> _TASK DETAILS_:
Where in the entries below does "computer" appear? Copy every line that has it.

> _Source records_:
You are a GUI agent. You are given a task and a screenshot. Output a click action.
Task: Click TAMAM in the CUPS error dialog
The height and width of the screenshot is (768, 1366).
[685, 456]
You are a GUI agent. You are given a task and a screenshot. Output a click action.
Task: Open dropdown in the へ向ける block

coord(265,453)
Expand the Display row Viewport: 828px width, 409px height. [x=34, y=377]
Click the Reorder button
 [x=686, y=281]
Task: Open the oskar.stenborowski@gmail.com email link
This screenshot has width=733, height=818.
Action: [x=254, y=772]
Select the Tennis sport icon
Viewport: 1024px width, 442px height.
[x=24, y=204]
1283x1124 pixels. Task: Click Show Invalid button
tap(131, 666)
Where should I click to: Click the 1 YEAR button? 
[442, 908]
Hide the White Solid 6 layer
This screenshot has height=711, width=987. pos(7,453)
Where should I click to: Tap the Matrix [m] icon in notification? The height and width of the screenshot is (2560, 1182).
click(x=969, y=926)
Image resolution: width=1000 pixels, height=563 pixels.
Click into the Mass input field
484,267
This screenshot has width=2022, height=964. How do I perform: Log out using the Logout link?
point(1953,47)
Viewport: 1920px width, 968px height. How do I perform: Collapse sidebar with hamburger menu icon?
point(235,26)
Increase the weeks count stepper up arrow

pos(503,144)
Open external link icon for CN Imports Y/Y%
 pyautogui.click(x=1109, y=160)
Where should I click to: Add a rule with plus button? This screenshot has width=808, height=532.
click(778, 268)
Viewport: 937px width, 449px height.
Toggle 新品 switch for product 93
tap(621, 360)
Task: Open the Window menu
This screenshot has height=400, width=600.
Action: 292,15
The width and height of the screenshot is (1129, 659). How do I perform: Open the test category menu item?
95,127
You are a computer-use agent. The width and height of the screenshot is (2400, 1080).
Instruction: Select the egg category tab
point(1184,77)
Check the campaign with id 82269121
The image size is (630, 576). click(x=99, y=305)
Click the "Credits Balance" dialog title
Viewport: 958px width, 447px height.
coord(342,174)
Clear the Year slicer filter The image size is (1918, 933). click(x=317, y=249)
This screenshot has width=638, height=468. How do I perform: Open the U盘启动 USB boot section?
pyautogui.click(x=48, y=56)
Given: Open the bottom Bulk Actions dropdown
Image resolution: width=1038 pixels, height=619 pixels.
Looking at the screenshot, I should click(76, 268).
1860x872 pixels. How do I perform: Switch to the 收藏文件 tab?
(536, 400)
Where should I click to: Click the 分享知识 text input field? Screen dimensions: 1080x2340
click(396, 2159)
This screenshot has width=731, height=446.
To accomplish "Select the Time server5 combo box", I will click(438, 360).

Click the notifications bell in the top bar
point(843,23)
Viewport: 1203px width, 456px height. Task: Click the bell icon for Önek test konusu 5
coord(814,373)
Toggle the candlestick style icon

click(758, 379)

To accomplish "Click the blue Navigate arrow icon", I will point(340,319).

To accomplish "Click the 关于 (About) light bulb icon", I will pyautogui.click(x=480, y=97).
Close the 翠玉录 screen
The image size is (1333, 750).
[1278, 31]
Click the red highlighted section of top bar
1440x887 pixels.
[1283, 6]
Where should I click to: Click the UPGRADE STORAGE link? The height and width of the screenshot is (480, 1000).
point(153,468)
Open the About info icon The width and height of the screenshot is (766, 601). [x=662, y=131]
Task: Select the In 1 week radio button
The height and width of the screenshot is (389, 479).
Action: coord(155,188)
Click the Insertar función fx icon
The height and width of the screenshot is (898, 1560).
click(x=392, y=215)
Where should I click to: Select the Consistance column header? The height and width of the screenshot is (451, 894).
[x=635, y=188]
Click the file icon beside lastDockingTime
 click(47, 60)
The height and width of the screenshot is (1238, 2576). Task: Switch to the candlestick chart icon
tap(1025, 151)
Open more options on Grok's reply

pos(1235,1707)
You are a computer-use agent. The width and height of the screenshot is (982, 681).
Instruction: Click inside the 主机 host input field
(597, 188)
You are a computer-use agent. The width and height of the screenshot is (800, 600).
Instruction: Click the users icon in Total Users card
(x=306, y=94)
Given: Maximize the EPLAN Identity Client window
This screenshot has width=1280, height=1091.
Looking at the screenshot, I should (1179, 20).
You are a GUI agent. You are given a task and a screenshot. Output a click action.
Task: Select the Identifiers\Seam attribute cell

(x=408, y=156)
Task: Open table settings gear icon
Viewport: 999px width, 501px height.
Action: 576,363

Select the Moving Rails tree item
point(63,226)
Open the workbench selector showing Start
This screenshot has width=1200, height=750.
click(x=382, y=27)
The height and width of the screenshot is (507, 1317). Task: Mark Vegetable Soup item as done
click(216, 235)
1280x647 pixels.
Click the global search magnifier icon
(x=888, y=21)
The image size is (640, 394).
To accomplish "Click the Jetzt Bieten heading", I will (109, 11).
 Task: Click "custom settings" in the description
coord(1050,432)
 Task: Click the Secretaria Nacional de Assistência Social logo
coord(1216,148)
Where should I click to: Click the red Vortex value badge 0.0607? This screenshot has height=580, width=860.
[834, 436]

> _RESPONSE FOR THIS EXERCISE_:
You are a computer-use agent. The width and height of the screenshot is (2400, 1080).
You are a computer-use agent. The width and height of the screenshot is (982, 681).
You are a computer-use agent. The width and height of the screenshot is (800, 600).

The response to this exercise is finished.